▶ [Prompt]: Output, word for word, the lines of this listing that fall between the line with "Click the Edge profile avatar" and the line with "Task: Select the 10:30 time axis marker", counting both of those lines, and no others.
[[ Materials provided open ]]
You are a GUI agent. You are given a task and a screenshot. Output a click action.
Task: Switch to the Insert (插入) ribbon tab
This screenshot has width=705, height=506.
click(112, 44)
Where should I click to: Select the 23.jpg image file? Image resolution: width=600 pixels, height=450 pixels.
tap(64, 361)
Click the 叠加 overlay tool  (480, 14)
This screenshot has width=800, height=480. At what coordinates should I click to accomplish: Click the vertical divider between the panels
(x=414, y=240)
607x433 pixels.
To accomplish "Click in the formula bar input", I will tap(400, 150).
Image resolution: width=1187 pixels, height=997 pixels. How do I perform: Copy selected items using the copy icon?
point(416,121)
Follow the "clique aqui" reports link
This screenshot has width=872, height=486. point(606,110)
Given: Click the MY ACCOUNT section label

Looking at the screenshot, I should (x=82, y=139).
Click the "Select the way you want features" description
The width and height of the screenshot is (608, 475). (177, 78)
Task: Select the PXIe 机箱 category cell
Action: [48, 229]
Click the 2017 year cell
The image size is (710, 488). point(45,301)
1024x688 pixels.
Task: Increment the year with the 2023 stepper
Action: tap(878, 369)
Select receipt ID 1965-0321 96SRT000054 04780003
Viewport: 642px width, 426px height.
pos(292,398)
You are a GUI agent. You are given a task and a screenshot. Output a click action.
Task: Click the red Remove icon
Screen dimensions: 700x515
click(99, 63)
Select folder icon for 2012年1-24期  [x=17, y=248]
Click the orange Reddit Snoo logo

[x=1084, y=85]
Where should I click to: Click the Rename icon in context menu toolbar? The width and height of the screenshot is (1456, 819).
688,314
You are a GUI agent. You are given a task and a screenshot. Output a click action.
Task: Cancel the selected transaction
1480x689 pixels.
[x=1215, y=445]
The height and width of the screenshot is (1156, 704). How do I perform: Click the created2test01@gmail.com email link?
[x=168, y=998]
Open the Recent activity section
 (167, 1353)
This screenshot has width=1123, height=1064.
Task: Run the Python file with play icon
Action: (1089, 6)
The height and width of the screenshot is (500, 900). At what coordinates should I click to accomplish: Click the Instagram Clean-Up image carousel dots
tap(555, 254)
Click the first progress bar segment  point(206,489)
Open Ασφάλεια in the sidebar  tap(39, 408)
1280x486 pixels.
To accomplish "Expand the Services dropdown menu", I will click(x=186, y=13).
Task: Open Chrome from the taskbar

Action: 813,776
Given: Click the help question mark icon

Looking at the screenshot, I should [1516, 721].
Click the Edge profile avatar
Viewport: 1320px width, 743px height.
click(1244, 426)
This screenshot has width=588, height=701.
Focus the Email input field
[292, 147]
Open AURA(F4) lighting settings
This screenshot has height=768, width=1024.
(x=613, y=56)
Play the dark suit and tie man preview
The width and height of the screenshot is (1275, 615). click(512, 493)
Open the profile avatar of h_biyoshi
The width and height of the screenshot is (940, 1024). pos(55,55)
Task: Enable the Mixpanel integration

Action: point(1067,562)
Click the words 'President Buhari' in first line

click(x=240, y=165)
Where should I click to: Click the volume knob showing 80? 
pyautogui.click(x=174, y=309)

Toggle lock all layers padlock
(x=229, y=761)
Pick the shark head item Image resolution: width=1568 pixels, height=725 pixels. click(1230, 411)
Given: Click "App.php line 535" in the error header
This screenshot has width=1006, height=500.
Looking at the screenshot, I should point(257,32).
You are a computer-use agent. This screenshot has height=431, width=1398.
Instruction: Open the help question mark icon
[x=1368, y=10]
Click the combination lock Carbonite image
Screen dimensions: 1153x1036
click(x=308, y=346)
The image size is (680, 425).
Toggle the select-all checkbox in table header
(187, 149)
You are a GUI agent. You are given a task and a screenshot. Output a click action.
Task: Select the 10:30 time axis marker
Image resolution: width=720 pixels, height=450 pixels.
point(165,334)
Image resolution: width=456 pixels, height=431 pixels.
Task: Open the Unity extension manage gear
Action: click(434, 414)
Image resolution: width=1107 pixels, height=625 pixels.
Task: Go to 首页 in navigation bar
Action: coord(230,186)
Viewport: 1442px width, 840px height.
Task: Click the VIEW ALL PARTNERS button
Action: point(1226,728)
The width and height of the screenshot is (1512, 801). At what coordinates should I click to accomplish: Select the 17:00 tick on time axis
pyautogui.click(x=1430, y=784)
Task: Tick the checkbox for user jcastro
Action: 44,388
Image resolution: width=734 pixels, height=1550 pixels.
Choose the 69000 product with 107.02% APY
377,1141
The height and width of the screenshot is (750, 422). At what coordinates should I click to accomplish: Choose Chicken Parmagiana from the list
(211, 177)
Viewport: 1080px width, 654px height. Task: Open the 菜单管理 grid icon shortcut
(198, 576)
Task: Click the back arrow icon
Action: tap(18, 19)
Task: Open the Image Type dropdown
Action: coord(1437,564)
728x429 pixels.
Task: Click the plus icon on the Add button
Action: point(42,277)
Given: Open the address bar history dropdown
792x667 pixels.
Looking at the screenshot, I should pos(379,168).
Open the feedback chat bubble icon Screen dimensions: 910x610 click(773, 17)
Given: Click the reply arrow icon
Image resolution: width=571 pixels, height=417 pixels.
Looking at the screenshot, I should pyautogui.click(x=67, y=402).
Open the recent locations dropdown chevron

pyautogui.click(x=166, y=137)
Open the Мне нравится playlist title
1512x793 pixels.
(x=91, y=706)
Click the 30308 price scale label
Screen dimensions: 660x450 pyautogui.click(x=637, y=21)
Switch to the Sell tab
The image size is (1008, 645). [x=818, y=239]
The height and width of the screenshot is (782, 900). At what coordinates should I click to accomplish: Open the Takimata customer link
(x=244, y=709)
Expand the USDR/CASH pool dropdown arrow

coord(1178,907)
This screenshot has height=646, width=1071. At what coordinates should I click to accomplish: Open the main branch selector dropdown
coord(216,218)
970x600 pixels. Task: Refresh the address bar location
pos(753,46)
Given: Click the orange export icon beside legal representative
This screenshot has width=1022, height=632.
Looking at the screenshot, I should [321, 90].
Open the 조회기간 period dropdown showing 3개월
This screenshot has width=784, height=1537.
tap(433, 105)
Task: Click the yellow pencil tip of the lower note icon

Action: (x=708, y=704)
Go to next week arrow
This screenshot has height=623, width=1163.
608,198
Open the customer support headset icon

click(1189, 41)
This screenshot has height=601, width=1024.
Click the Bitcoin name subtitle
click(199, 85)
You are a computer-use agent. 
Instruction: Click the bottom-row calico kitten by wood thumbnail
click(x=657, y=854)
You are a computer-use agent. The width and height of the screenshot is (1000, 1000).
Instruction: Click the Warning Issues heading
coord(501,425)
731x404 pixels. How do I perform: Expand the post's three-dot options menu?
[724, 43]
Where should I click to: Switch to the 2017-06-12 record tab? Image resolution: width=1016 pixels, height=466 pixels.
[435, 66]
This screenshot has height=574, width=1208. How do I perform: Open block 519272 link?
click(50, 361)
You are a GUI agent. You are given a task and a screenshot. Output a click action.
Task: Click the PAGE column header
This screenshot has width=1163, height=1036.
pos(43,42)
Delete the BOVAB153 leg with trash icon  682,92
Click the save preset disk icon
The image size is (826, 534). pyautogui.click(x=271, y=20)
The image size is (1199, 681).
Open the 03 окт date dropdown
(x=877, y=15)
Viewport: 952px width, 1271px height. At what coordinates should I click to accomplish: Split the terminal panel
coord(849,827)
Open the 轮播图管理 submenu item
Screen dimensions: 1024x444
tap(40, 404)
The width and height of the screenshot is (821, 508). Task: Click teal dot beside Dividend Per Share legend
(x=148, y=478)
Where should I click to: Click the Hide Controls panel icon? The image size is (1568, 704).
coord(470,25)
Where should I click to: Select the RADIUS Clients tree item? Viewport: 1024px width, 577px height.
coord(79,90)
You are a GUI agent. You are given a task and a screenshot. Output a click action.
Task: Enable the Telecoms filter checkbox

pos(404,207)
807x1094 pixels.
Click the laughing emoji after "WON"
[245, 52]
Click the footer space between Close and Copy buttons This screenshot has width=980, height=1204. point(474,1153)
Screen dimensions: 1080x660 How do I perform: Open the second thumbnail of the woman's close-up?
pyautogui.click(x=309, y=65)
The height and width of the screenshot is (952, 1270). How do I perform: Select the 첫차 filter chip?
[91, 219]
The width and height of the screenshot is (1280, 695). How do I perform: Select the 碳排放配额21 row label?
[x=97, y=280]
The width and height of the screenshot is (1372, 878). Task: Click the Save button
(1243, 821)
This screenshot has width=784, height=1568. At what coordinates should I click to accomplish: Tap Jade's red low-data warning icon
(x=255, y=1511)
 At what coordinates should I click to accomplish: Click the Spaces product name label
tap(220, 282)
[[ Materials provided closed ]]
▶ [Answer area]:
Click the Edge profile avatar
Viewport: 1320px width, 743px height.
click(1244, 426)
This screenshot has width=588, height=701.
Focus the Email input field
[292, 147]
Open AURA(F4) lighting settings
This screenshot has height=768, width=1024.
(x=613, y=56)
Play the dark suit and tie man preview
The width and height of the screenshot is (1275, 615). click(512, 493)
Open the profile avatar of h_biyoshi
The width and height of the screenshot is (940, 1024). pos(55,55)
Task: Enable the Mixpanel integration

Action: point(1067,562)
Click the words 'President Buhari' in first line

click(x=240, y=165)
Where should I click to: Click the volume knob showing 80? 
pyautogui.click(x=174, y=309)

Toggle lock all layers padlock
(x=229, y=761)
Pick the shark head item Image resolution: width=1568 pixels, height=725 pixels. click(1230, 411)
Given: Click "App.php line 535" in the error header
This screenshot has width=1006, height=500.
Looking at the screenshot, I should point(257,32).
You are a computer-use agent. This screenshot has height=431, width=1398.
Instruction: Open the help question mark icon
[x=1368, y=10]
Click the combination lock Carbonite image
Screen dimensions: 1153x1036
click(x=308, y=346)
The image size is (680, 425).
Toggle the select-all checkbox in table header
(187, 149)
You are a GUI agent. You are given a task and a screenshot. Output a click action.
Task: Select the 10:30 time axis marker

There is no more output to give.